Visitors to King’s Cross in London can now scan the night sky for an intriguing illumination, thanks to an artwork which will be hovering over the area for the next two years.
'IFO' (Identified Flying Object) by French artist and architect Jacques Rival lights up the sky by night and comes to rest on the ground by day as part of 'RELAY', an art programme that is being created for the King’s Cross redevelopment.
Anglo-French curating partnership Michael Pinsky and Stéphanie Delcroix have been selected to coordinate the first three years of a nine-year arts programme that is set to turn the King’s Cross area into a destination for discovering international contemporary art.
'RELAY', the programme’s title, is inspired by the carrying and preserving of the Olympic flame; King’s Cross as an international transport hub and a place in transition; the notion of the human chain - the transfer passengers at King’s Cross make from one means of transport to another - and the phasing of the development scheme.
This first RELAY installation by Rival, called IFO, is nine metres high, and the bars of the dome-shaped neon cage are wide enough apart to walk through, so visitors during the day can enter the cage and sit on the swing at its centre, enjoying the surroundings from this unusual vantage point.

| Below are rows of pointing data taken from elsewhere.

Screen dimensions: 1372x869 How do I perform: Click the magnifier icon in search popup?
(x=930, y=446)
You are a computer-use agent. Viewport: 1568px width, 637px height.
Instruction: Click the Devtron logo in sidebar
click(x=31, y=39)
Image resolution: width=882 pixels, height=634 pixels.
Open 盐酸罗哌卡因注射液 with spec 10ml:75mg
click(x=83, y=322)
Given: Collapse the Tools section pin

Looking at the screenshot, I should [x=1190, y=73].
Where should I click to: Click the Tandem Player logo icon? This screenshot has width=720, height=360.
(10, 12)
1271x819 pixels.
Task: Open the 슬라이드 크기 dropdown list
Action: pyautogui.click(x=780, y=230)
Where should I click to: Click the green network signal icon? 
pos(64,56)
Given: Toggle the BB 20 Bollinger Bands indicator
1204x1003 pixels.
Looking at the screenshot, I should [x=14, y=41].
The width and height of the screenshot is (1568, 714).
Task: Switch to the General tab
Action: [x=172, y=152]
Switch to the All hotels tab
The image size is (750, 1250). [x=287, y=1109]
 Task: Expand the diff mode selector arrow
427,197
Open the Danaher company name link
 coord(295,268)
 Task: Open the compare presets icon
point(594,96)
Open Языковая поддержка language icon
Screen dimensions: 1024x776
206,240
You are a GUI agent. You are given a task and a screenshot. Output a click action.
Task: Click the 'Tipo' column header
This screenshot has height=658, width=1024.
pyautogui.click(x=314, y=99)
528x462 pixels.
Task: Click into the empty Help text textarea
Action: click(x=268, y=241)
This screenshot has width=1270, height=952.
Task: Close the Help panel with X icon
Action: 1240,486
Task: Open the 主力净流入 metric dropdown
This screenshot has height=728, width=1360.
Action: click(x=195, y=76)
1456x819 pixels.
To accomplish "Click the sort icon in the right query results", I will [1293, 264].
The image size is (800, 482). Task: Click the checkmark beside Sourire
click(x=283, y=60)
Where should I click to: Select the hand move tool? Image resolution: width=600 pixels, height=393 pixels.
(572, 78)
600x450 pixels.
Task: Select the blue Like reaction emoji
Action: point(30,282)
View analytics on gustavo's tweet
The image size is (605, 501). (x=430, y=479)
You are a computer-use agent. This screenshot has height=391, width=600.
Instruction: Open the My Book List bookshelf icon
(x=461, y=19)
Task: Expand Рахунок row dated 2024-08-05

By night, the bars of the cage are illuminated in a brilliant array of colours and once a month the whole artwork will be hoisted up into the air by the biggest crane on the site.
“Jacques Rival’s response to King’s Cross is both poetic and pertinent”, say curators Pinsky and Delcroix.
“This nomadic sculpture follows the flux and flow of this new district which is evolving day by day. Over the coming months IFO will be found over coffee kiosks, amidst the construction sites, on buildings and, of course, in the sky. Its structure will host seminars, cafes, gardens and performances”.